WHAT IS NEEDED:
Without the images, output every record exactly as it appears.

EXERCISE INPUTS:
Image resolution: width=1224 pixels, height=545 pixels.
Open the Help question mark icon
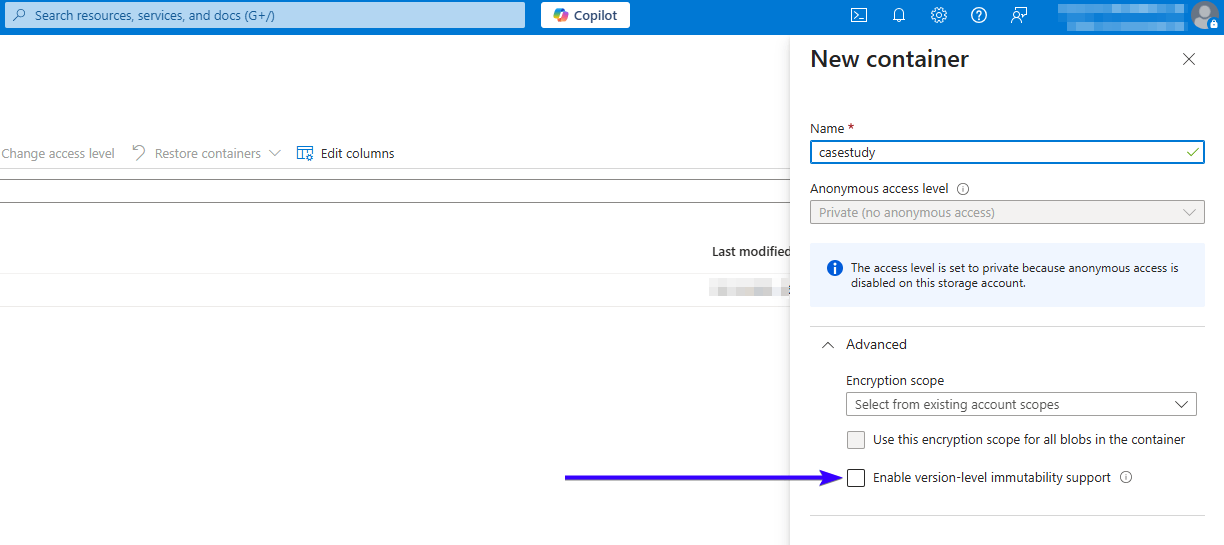(x=979, y=15)
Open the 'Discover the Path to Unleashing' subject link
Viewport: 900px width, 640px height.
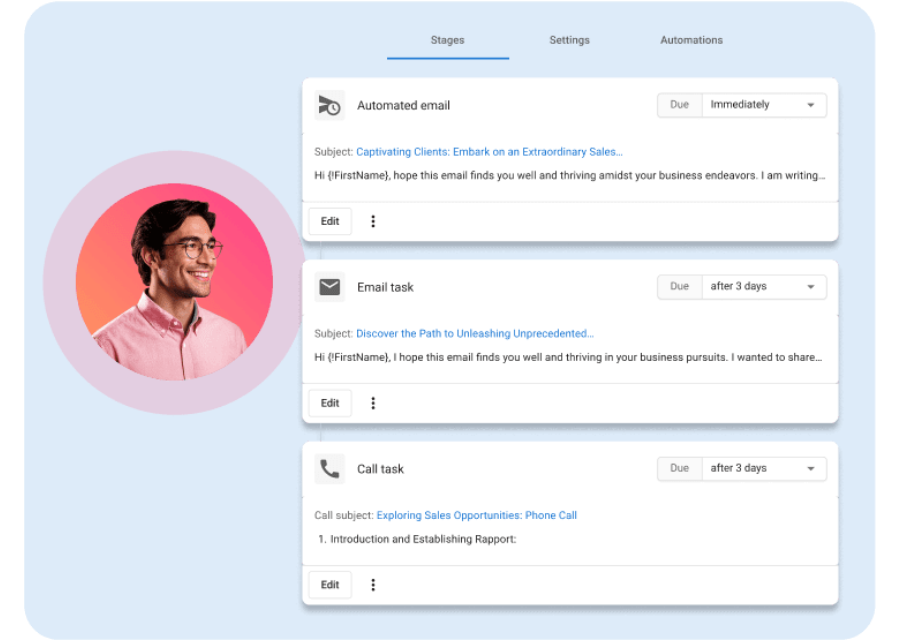point(475,334)

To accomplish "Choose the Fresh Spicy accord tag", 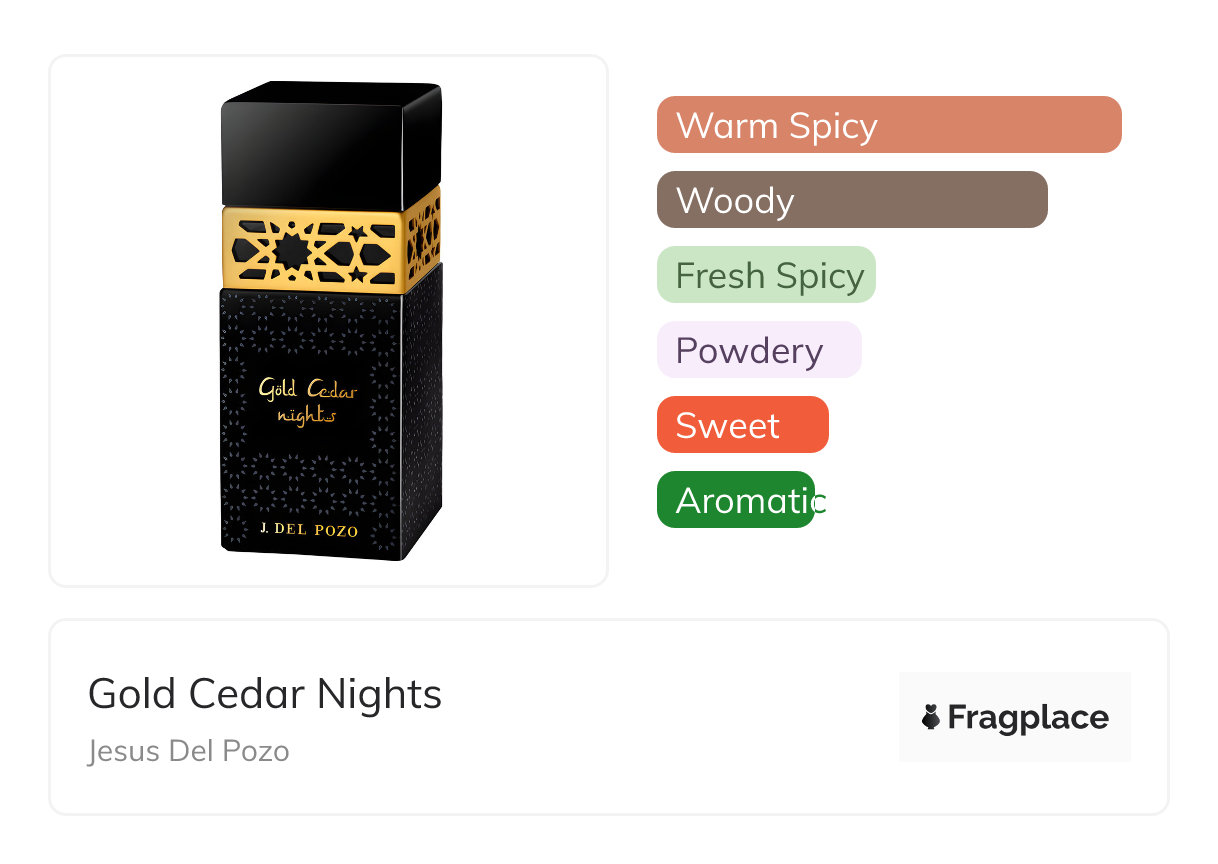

ANSWER TO THE PROBLEM:
Image resolution: width=1224 pixels, height=545 pixels.
Open the Help question mark icon
(x=979, y=15)
Open the 'Discover the Path to Unleashing' subject link
Viewport: 900px width, 640px height.
point(475,334)

To accomplish "Choose the Fresh Spicy accord tag", 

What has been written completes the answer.